When you reach the line in the listing below that contains "Image resolution: width=1080", begin returning lines exactly as written, and stop after the line that contains "You are a computer-use agent. The". Return no other lines.
── SUPPLIED DATA ──
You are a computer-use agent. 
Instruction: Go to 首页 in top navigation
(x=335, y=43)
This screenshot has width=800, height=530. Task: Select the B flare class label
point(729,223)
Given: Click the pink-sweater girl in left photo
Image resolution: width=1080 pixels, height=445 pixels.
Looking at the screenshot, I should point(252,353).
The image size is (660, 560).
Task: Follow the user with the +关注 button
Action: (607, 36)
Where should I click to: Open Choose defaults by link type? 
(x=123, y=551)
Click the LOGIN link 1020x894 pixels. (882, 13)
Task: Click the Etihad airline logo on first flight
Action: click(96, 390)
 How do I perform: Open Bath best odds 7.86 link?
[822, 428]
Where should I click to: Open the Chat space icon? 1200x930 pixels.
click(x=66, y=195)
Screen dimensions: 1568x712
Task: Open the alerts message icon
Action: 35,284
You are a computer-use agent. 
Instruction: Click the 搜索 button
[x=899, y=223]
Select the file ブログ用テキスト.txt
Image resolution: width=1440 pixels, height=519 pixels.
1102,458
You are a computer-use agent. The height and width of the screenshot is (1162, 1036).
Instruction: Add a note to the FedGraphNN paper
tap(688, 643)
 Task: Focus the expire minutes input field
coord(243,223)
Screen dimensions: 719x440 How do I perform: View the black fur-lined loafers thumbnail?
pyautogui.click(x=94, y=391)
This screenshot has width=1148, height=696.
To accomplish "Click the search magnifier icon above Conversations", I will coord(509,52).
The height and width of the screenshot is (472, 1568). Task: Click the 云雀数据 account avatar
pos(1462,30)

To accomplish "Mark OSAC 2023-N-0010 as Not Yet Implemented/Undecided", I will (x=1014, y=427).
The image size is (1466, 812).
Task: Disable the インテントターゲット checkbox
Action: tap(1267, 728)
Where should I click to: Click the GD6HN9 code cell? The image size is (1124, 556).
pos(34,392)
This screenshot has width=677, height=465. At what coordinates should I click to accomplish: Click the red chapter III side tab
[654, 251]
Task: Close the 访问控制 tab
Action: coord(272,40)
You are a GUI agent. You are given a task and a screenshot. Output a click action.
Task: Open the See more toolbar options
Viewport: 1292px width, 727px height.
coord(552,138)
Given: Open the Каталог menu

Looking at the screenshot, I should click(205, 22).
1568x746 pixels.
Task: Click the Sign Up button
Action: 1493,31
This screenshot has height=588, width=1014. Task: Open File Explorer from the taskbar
───
◆ EXERCISE OUTPUT ◆
Image resolution: width=1080 pixels, height=445 pixels.
Looking at the screenshot, I should point(252,353).
The image size is (660, 560).
Task: Follow the user with the +关注 button
Action: (607, 36)
Where should I click to: Open Choose defaults by link type? 
(x=123, y=551)
Click the LOGIN link 1020x894 pixels. (882, 13)
Task: Click the Etihad airline logo on first flight
Action: click(96, 390)
 How do I perform: Open Bath best odds 7.86 link?
[822, 428]
Where should I click to: Open the Chat space icon? 1200x930 pixels.
click(x=66, y=195)
Screen dimensions: 1568x712
Task: Open the alerts message icon
Action: 35,284
You are a computer-use agent. 
Instruction: Click the 搜索 button
[x=899, y=223]
Select the file ブログ用テキスト.txt
Image resolution: width=1440 pixels, height=519 pixels.
1102,458
You are a computer-use agent. The height and width of the screenshot is (1162, 1036).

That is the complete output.